Of ‘masculine intellects’

It is her leap of imagination into the possibilities of computing that makes Ada Byron a genius matching – or even surpassing – both Babbage and her father, who were both great minds, but anchored relatively to their times. Yet both Lord Byron and Charles Babbage, since dubbed the “Father of the Computer”, survive in history and popular culture as mainstream examples of “genius”, while Ada Byron’s name is largely forgotten. Instances of female geniuses are few and far between, as stories of their achievements like that of Ada or Emmy Noether, are neglected by a patriarchal gaze at historiography.

An insight into this time can be gauged even from Babbage’s praise of “masculine intellects” with whom Ada, a female, could hope to match wits. Not just he, but also Augustus De-Morgan of De-Morgan’s Law fame in the philosophical field of logic, who was Ada’s tutor in mathematics for a long time, described Ada as gifted at these “masculine” fields of mathematics and science, but whose “masculine” rigour were sure to tire her feminine sensitivities long-term.

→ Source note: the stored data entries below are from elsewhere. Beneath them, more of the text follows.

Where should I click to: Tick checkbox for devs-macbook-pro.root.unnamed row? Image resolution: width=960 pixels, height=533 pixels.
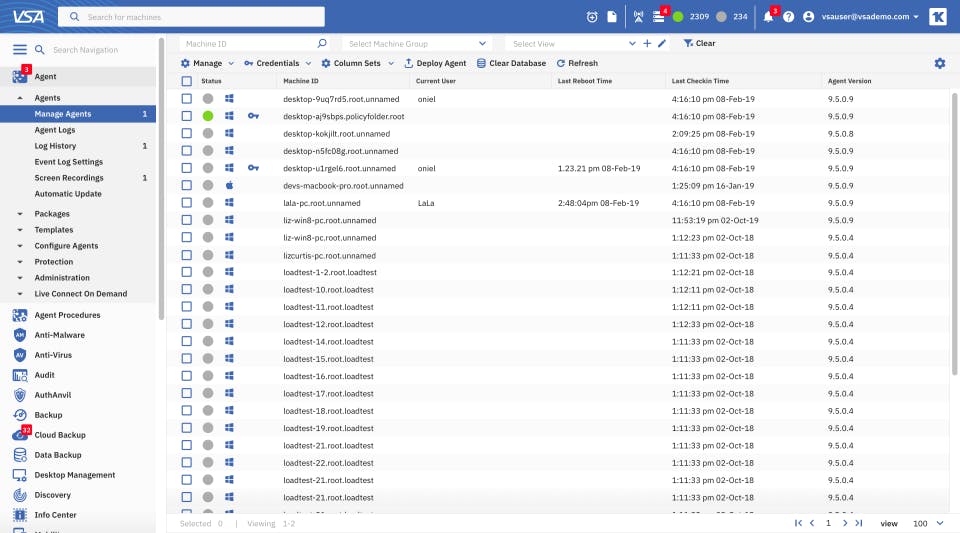[186, 186]
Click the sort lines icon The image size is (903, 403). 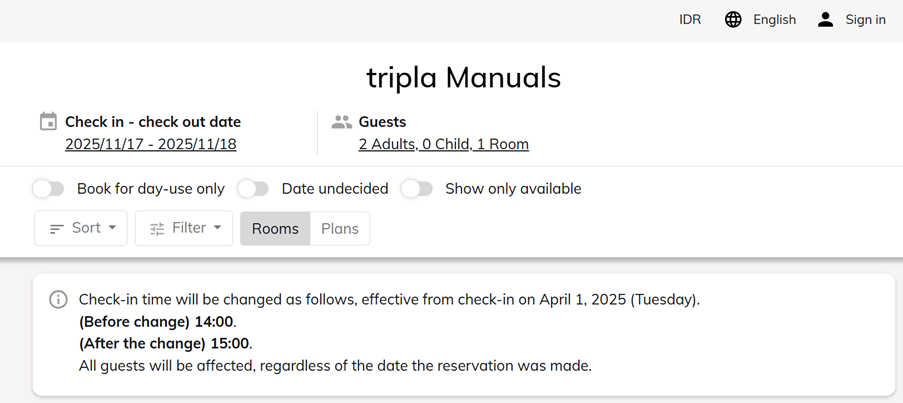click(x=57, y=229)
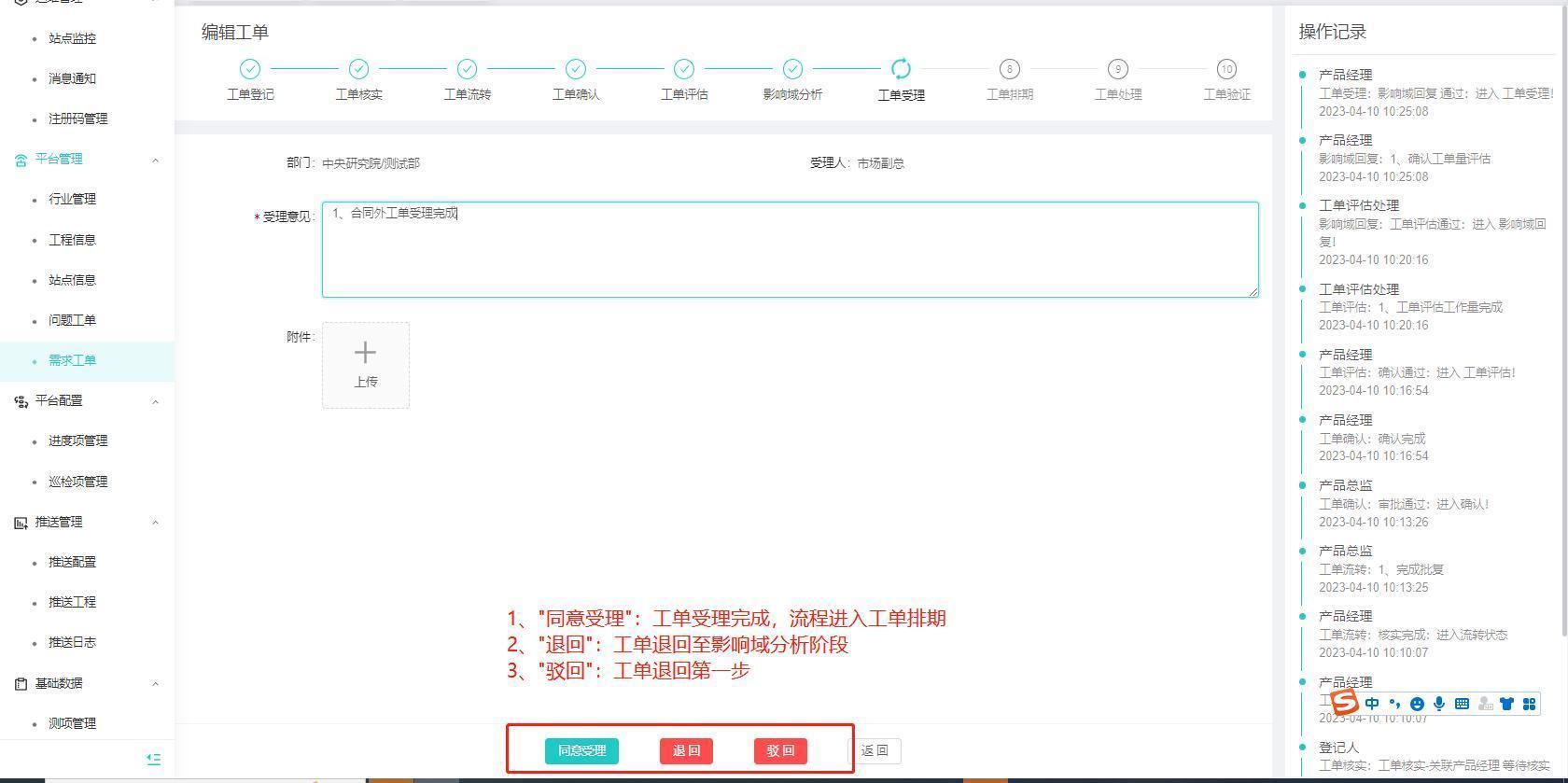This screenshot has width=1568, height=783.
Task: Click the 同意受理 button
Action: click(581, 750)
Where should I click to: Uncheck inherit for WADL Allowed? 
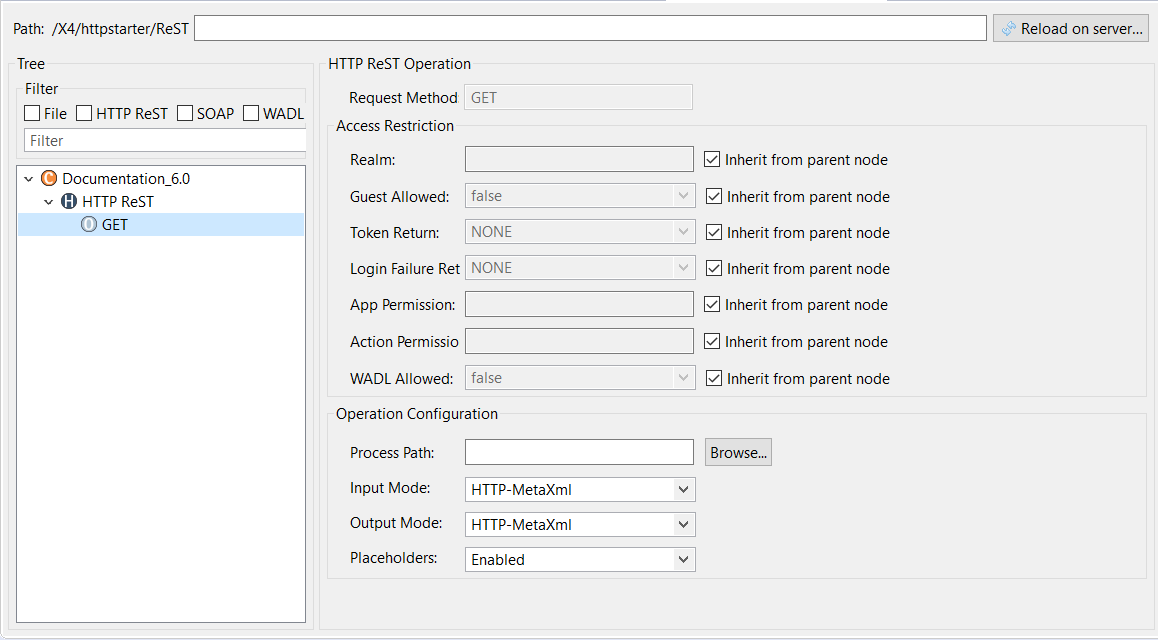714,379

Needless to say, Ada’s obscurity is a direct consequence of her gender in an era where female talents tended to be neglected or forgotten. The Queen’s Gambit’s Beth Harmon is an example of “unstable female genius” and the roadblocks in their way in fiction, but Ada was the archetype. She took a flair for romance and affairs from her father, besides his predilection for gambling. She was the centerstage of gossip in Victorian England, famous for its prudishness and its patriarchy, and despite this she managed to dance well and charm courtiers just as well as her father could.

The only place where Ada felt the need to hide was with her studies. As a result, she had to hide her purchase of books and instruments in science. Her later dispute with Babbage too, by some accounts, was to do with her gender and its perceived inferiority where the “manly” fields were concerned. Babbage was a gifted mathematician, but he could not secure funding, in modern parlance, for the monstrous machines these analytical engines were supposed to be at the time. Ada, ever the social charmer, offered to step in for Babbage for this purpose, and he refused.

Since then, in the many talks and lectures Babbage gave after Ada suddenly fell ill and was unable to continue with her work because of ill health and gambling debts, he hardly spoke of her vision for his engine. As a result, her work was lost for nearly a hundred years before being rediscovered by Alan Turing, the modern father of computers. It was Turing who wrote about Ada’s works in translating Menabrea’s work, bringing word of her genius back from the past.

Centuries after her death, the debate about female under-representation in STEM fields still rages on. Explanation to this day smack of “masculine intellects” being better at these pursuits. One can only imagine the impact Ada’s real story can have on coming generations of programmers, especially from those in her own mould.